=== Records for this task ===
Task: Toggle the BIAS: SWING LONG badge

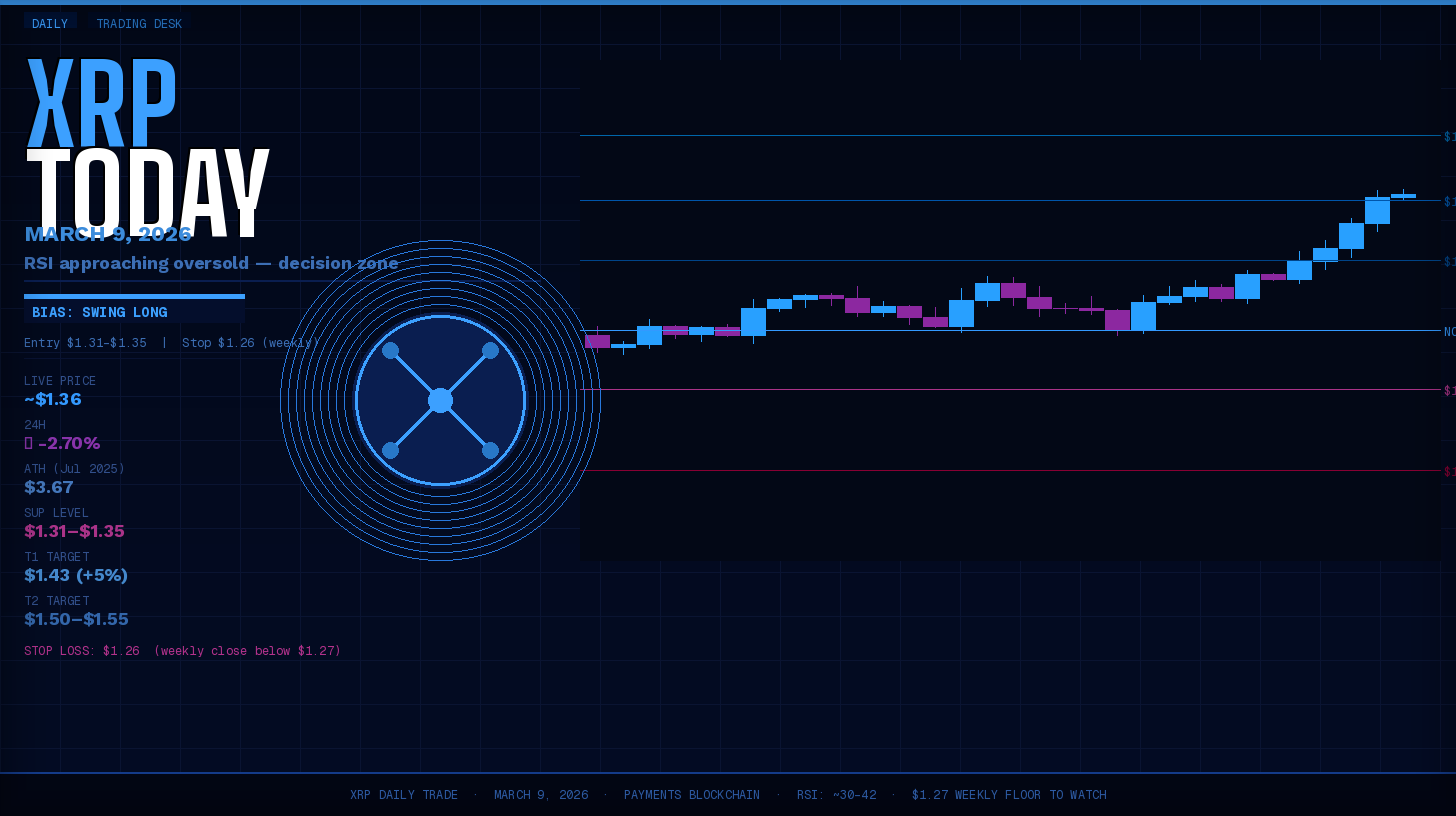Action: tap(100, 311)
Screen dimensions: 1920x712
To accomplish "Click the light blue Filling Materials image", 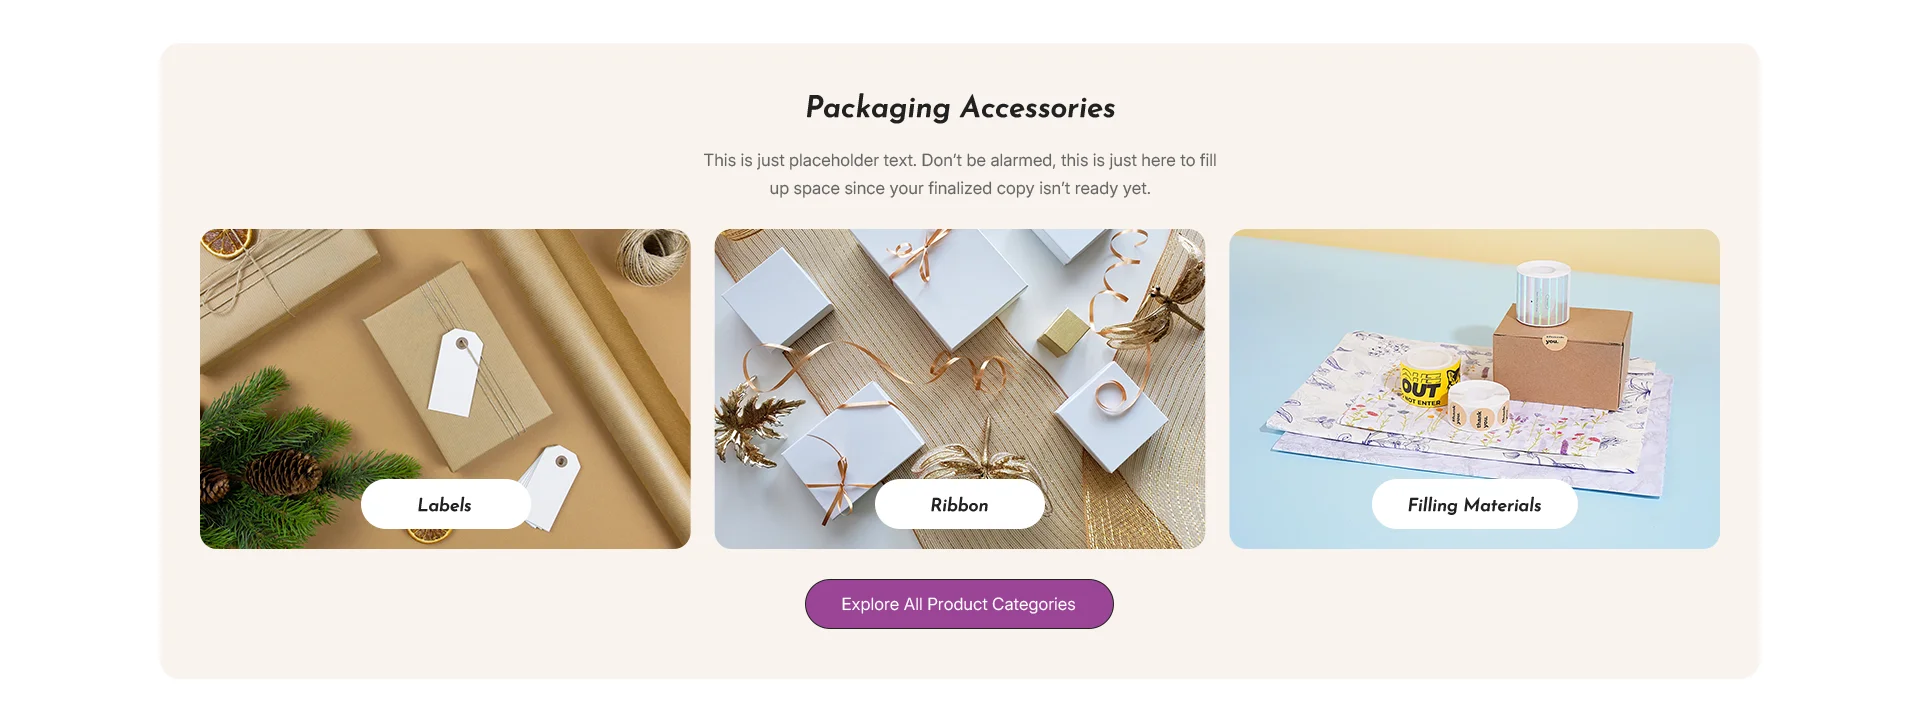I will click(1474, 388).
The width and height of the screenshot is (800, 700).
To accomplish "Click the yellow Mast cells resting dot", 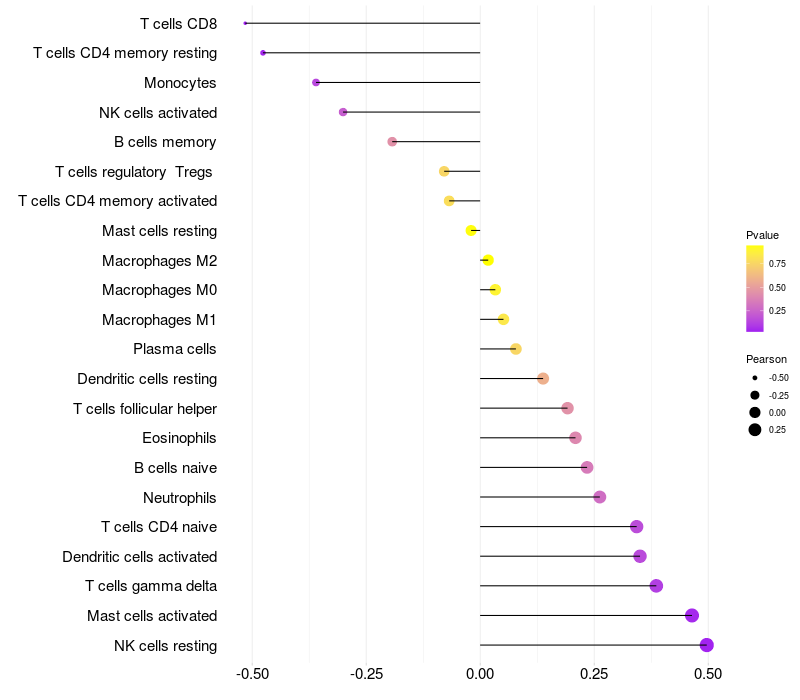I will point(471,231).
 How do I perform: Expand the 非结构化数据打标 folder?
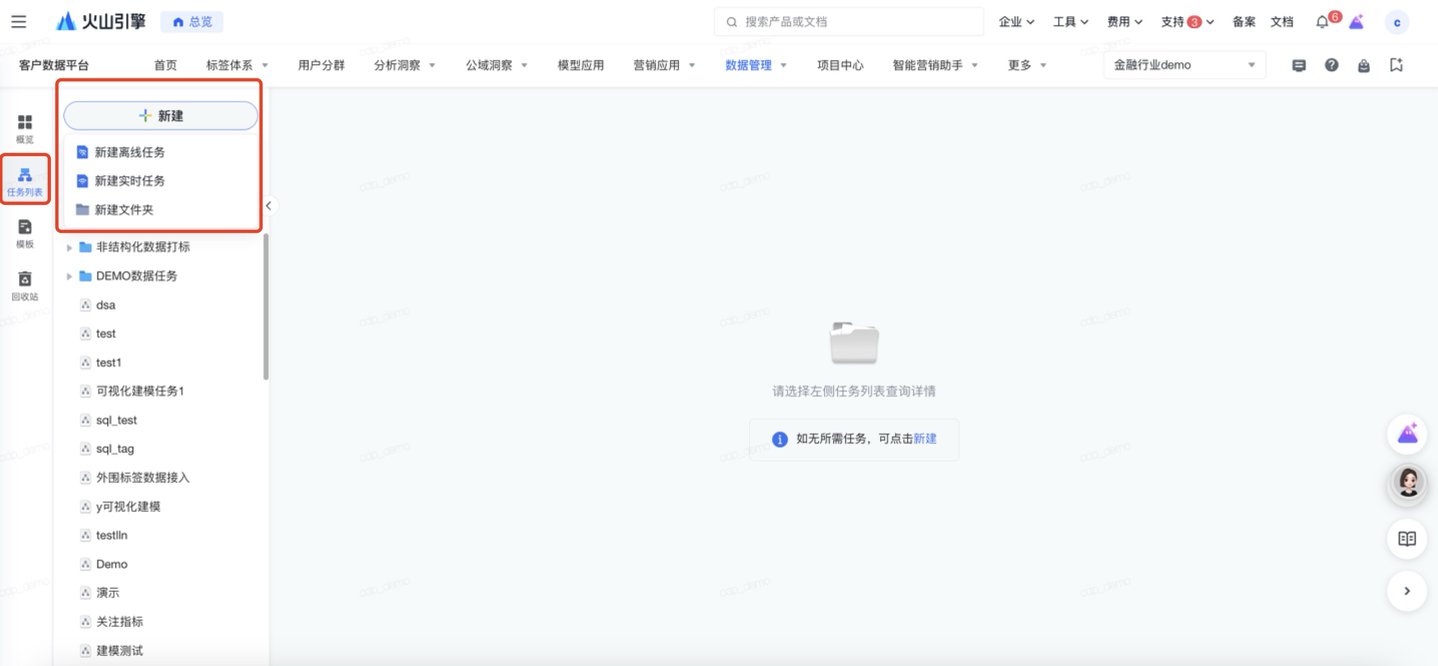coord(69,247)
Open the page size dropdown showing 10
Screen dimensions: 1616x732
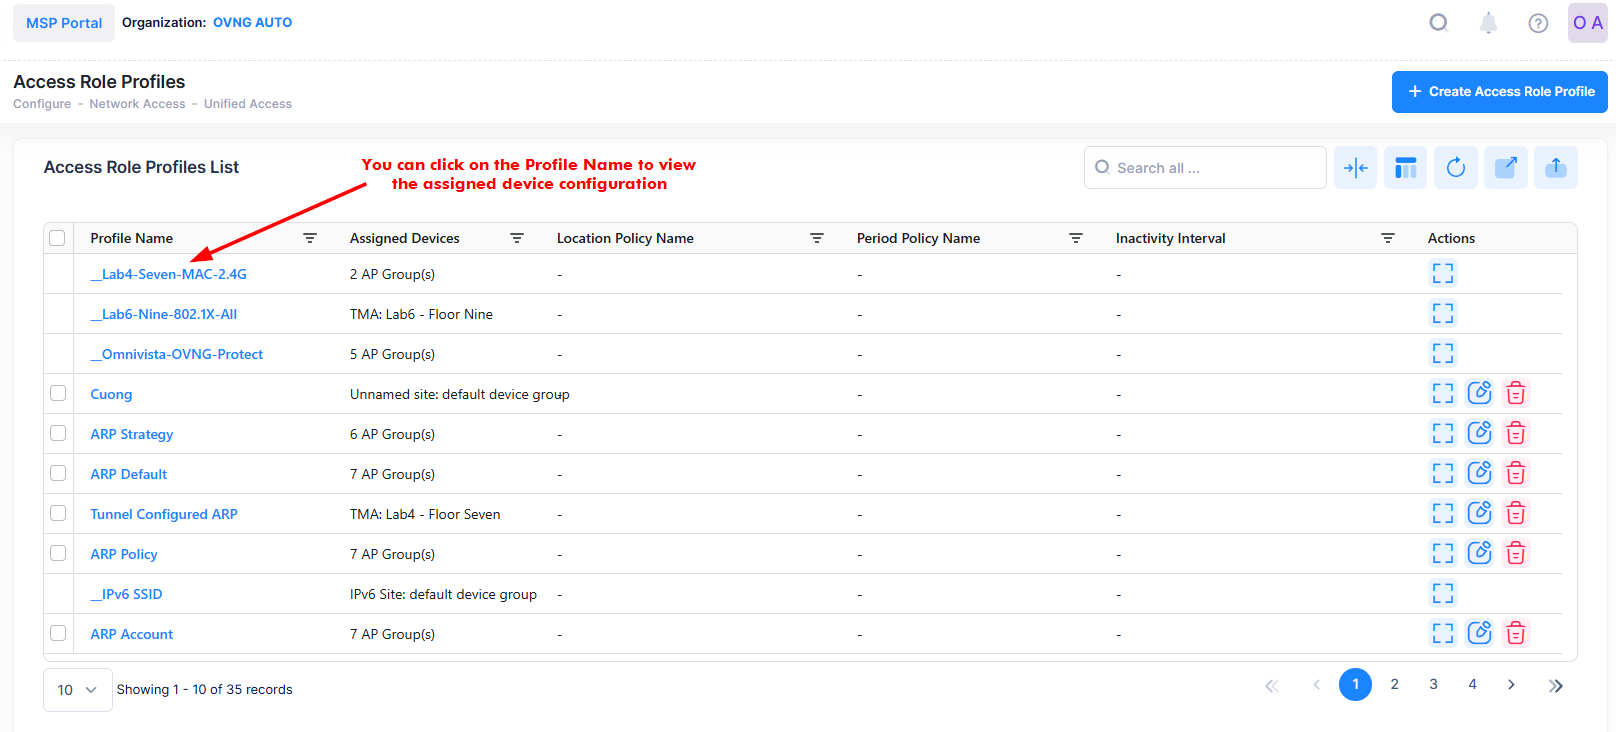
===
## Exercise prompt
Final stretch of the data: repeat exactly each line from the one containing "How do I perform: Expand" through the last, and omit all pictures.

## Exercise result
 How do I perform: Expand the 非结构化数据打标 folder?
coord(69,247)
Open the page size dropdown showing 10
Screen dimensions: 1616x732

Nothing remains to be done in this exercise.